## DIRECTIONS
Return the lines below that carry the word "agent".

## MATERIAL FOR THE TASK
==============================

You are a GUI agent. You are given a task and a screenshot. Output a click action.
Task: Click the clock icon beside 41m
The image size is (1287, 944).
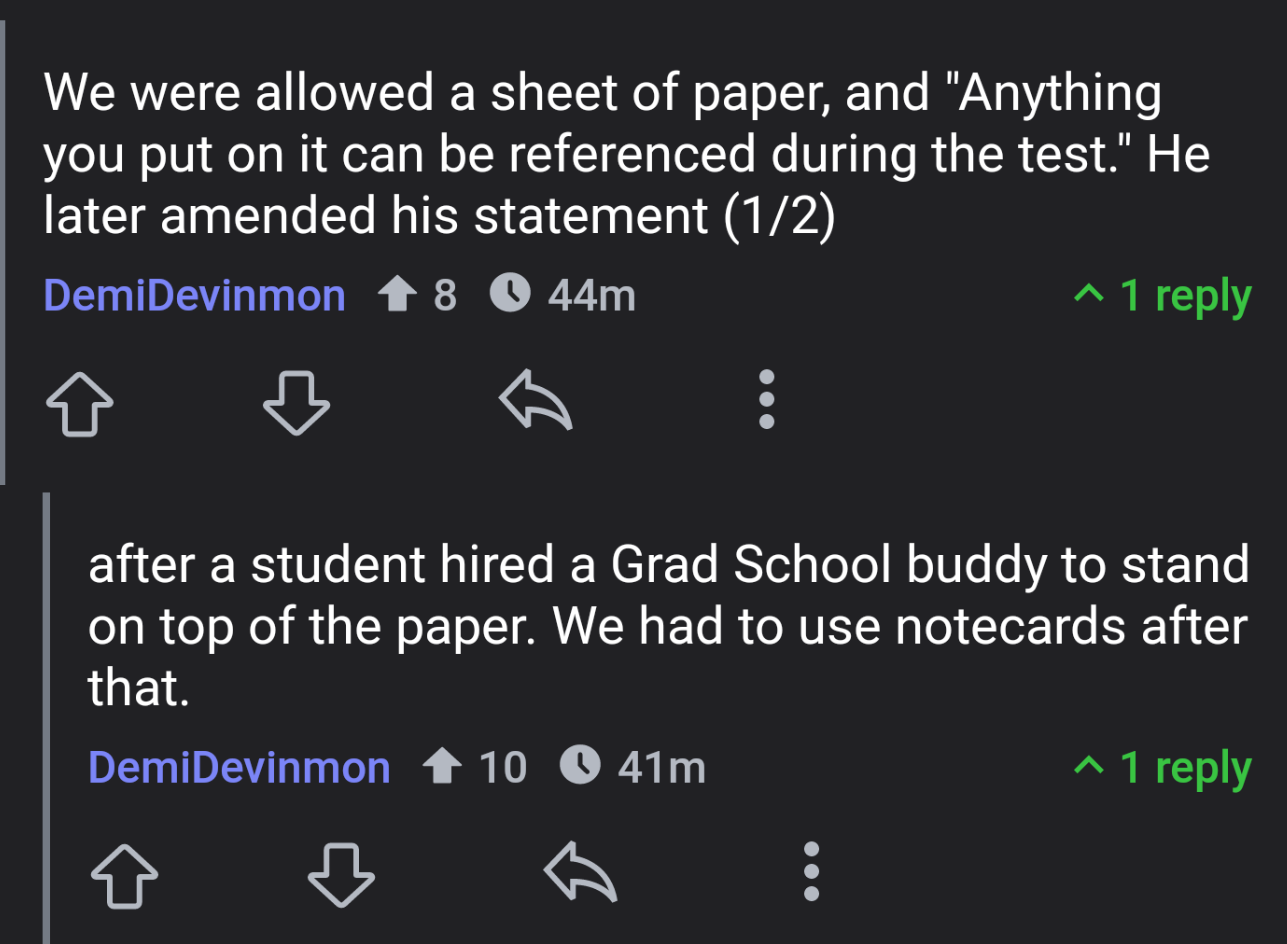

==============================

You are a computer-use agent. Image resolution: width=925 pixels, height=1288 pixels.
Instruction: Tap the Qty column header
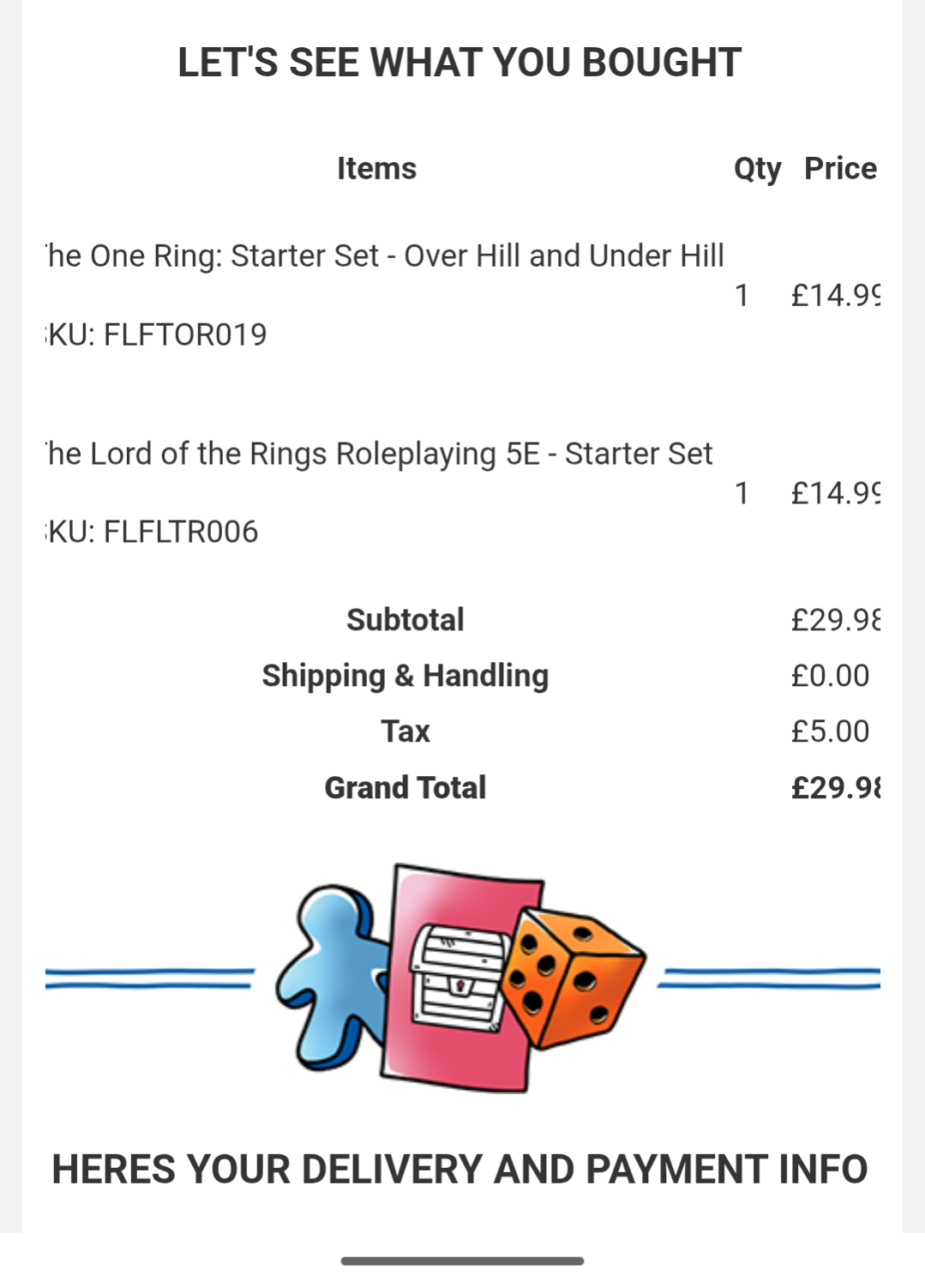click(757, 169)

==============================

## ANSWER SECTION
You are a GUI agent. You are given a task and a screenshot. Output a click action.
You are a computer-use agent. Image resolution: width=925 pixels, height=1288 pixels.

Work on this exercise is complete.